# Maui is just in need of a "true" male LOL



## huskymom (Jan 17, 2008)

as you might know Maui mated Jack and layed two clutches...all eggs were unfertile  ..... since then they have been separated ...

as of today we Maui has three eggs!!.... last one layed yesterday evening... the one before that was layed on proper time and the first was layed with a difference of almost 5 days....

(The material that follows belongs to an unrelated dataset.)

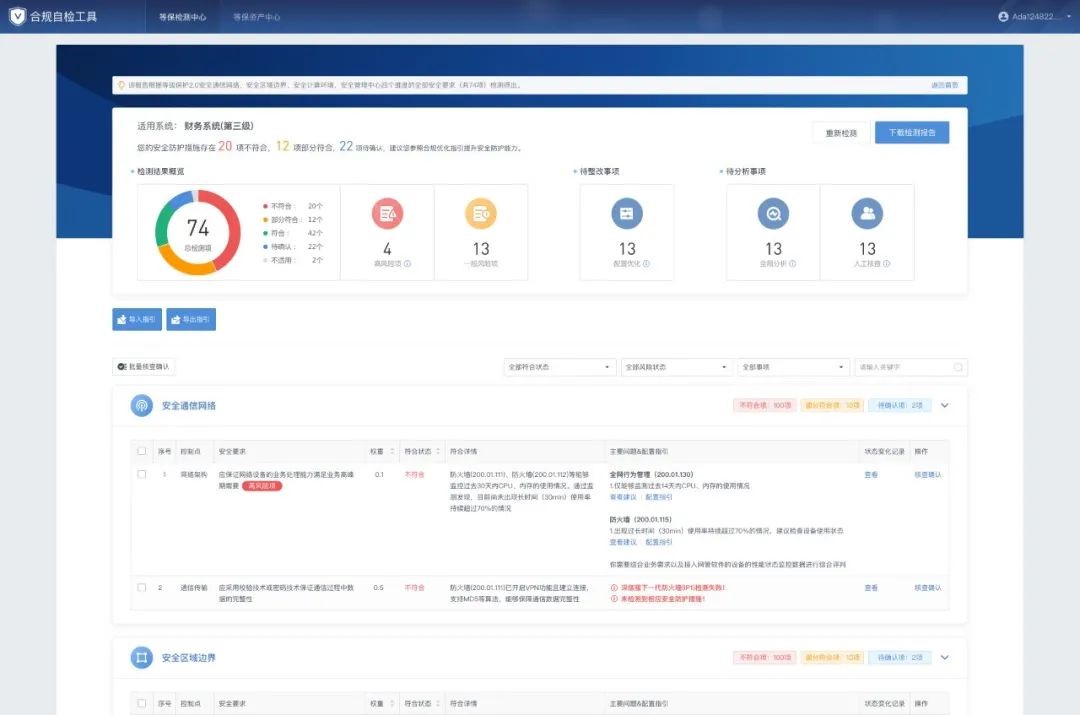
Task: Collapse the 安全通信网络 section chevron
Action: (944, 405)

when that one was layed I thought nothing as I thougt it was a solo egg... then a few days later number two came and yesterday number three.....:wacko:

so now I´m in a dilemma.... should i put her with Cotton and see if they do make soma babies.... should i get Jack back and see if three times a charm?.... I mean I didn´t wanted her to lay eggs so soon... but now she´s laying anyway... should I attempt any babies??


----------



## Kai (Jan 28, 2008)

Keep in mind that I have never bred birds before but I was wondering... Did Maui mate with Jack again after the last time? If not, then the eggs would be infertile and there would be no point in putting Jack in there with her (or so I think).

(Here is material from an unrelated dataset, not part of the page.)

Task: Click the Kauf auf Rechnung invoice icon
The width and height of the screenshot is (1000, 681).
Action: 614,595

It'll be interesting to see what others say. I hope I have learned something from reading these posts.


----------



## atvchick95 (Sep 17, 2007)

Kai is right if she just started laying w/out a male, then they're infertile and even putting a male in wouldn't change that on the eggs she's already laid. but I wouldn't change anything right now by adding a male. Just let her lay them, and sit on them and when she gets bored remove them. 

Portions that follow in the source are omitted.